Extrait à lire »
>>>

Encore un vendredi où le réveil semble sonner trop tôt. Pourtant, comme à chaque fin de semaine, je me lève avec une certaine excitation. Fatigué certes, mais impatient des deux heures à venir. Je me prépare rapidement et révise ma séance du jour autour d’un grand bol de café. Le chemin, je le connais par cœur : direction Nation, puis ligne 6, une grosse trentaine de minutes et me voilà arrivé au lycée Emile Dubois. Je retrouve ma classe de 2B, fatiguée elle aussi, pourtant excitée de cette expérience débutée au mois de janvier. Peu à peu, les élèves se réveillent et se motivent. Et au fil de la séance, ils m’apprennent autant que je leur transmets, c’est la véritable richesse de Trouve Ta Voix. Aujourd’hui, je crois pouvoir affirmer que cette expérience a été une expérience de vie. Une expérience faite de partages, de rires, de découvertes et d’enrichissements. Je vais vous expliquer pourquoi : 


D’abord, parce que Trouve Ta voix repose sur un modèle unique

Le cœur de l’association, ce sont les bénévoles. Des jeunes étudiants qui croient en la transmission, le partage et l’enrichissement mutuel. Cette année, c’est près de 70 bénévoles qui sont engagés partout en Ile-de-France. Chaque semaine, et ce pendant près de quatre mois, les formateurs Trouve ta Voix ont accompagné une classe de seconde jusqu’à l’événement final : le concours d’éloquence. 

La plupart de ces jeunes ne sont ni professeurs ni animateurs, ils sont simplement passionnés. Et de cette passion naît une envie d’apprendre et une force de travail qui leur permet de transmettre des leviers et des astuces pour prendre la parole en public. Pour prendre confiance en soi et oser affirmer ses idées à l’oral. Mais surtout, cette passion leur permet de se lever toutes les semaines avec une folle envie d’apprendre, de découvrir et d’observer. 


Ensuite, parce que c’est la découverte d’un environnement nouveau 

Évidemment, l’aventure Trouve Ta Voix, c’est d’abord l’histoire d’un RER et d’un quartier inconnu. En effet, les lycées visés sont souvent localisés dans des quartiers prioritaires bien étrangers aux formateurs. A cet égard, le premier cours est souvent étonnement et surprises de tous les instants. Je me souviens, pour ma part, de ce premier vendredi au lycée Emile Dubois. Je passe la grille du lycée, on me demande naturellement ma carte de lycéen (je me suis dit ne pas avoir vieilli à ce moment). Cependant, quelques pas plus tard, je me retrouve en salle des professeurs. Lieu mythique, intriguant et effrayant pour tous les élèves. Deux étages plus tard et quelques dizaines de marches plus haut, me voilà devant la salle 218. Les élèves qui constitueront « ma classe » sont là, blasés de toute évidence, mais excités de cette nouvelle expérience. J’y apprends rapidement des prénoms que je n’avais jamais entendu avant ; je découvre une gêne que je n’ai jamais éprouvée pendant toute ma scolarité, sans doute parce que né dans un environnement qui m’a poussé à m’affirmer et à avoir confiance en moi dès la primaire. Mais j’y apprends surtout que nous ne communiquons pas de la même façon. Rapidement, ils sont étonnés de m’entendre parler comme « un livre », je me surprends alors à questionner mes formulations. Dois-je trouver plus simple, un synonyme ? Une autre phrase ? Peut-être devrais-je éviter le subjectif ?

<<<

Données disponibles »

>>>

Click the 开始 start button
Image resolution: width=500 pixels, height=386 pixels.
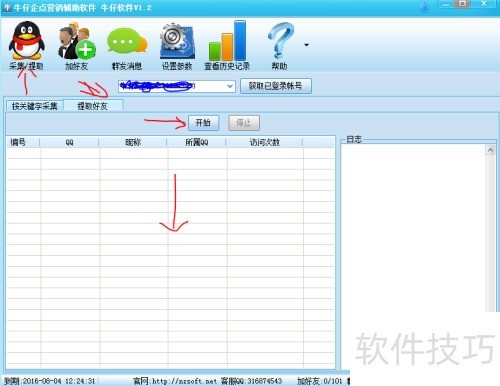(x=203, y=123)
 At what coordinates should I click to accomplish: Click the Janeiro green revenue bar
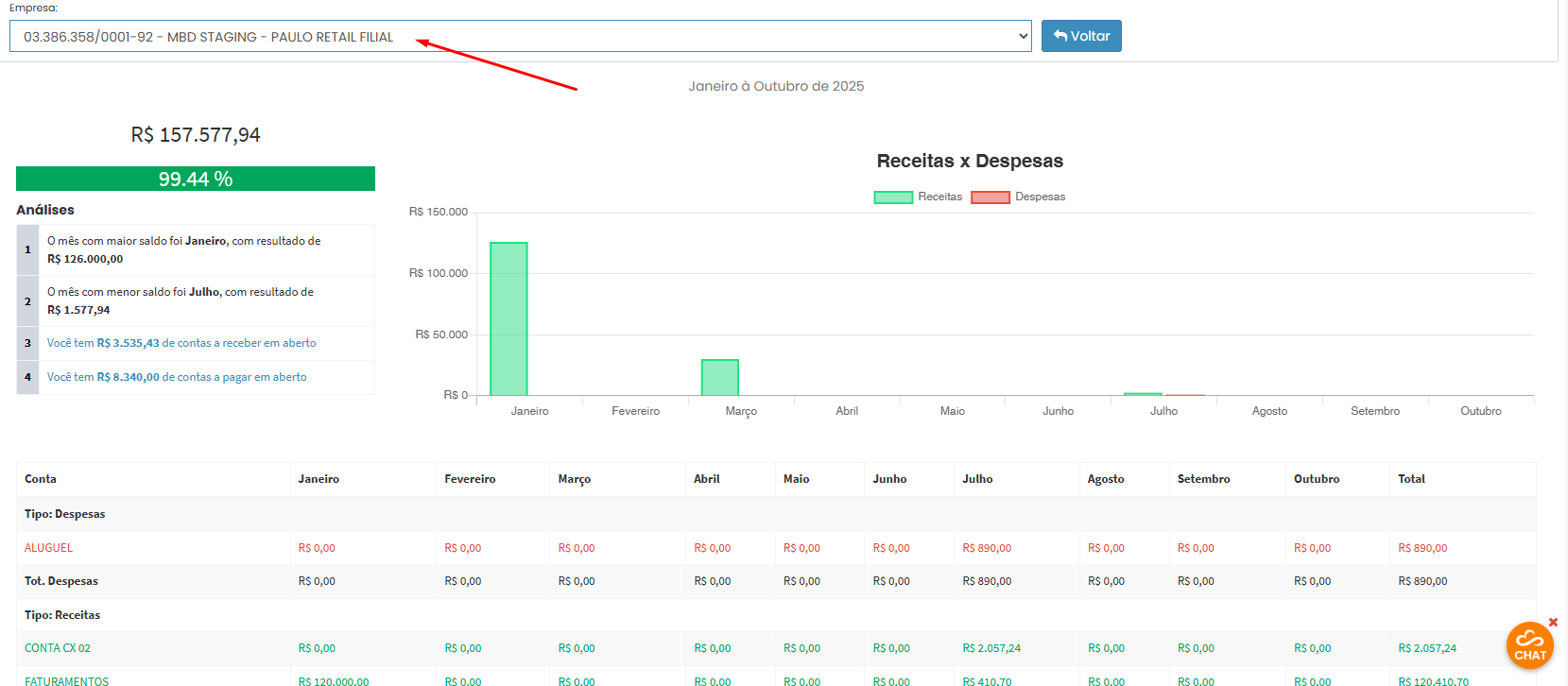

<<<

Consigne 1 » Réécrivez sous forme de liste le paragraphe de l'extrait sur Trouve Ta Voix qui commence par « Le cœur de l'association ». Gardez-en les faits principaux.
Consigne 2 » Reproduisez à l'identique, dans l'extrait sur Trouve Ta Voix, tout ce qui va de « Le cœur de l’association, ce » jusqu'à « découvrir et d’observer. ».

Réponse proposée 1 »
- Les bénévoles sont le cœur de l'association : de jeunes étudiants qui croient en la transmission, le partage et l'enrichissement mutuel.
- Cette année, près de 70 bénévoles sont engagés partout en Ile-de-France.
- Chaque semaine, pendant près de quatre mois, les formateurs Trouve ta Voix ont accompagné une classe de seconde.
- Cet accompagnement a duré jusqu'à l'événement final, le concours d'éloquence.

Réponse proposée 2 »
Le cœur de l’association, ce sont les bénévoles. Des jeunes étudiants qui croient en la transmission, le partage et l’enrichissement mutuel. Cette année, c’est près de 70 bénévoles qui sont engagés partout en Ile-de-France. Chaque semaine, et ce pendant près de quatre mois, les formateurs Trouve ta Voix ont accompagné une classe de seconde jusqu’à l’événement final : le concours d’éloquence. 

La plupart de ces jeunes ne sont ni professeurs ni animateurs, ils sont simplement passionnés. Et de cette passion naît une envie d’apprendre et une force de travail qui leur permet de transmettre des leviers et des astuces pour prendre la parole en public. Pour prendre confiance en soi et oser affirmer ses idées à l’oral. Mais surtout, cette passion leur permet de se lever toutes les semaines avec une folle envie d’apprendre, de découvrir et d’observer.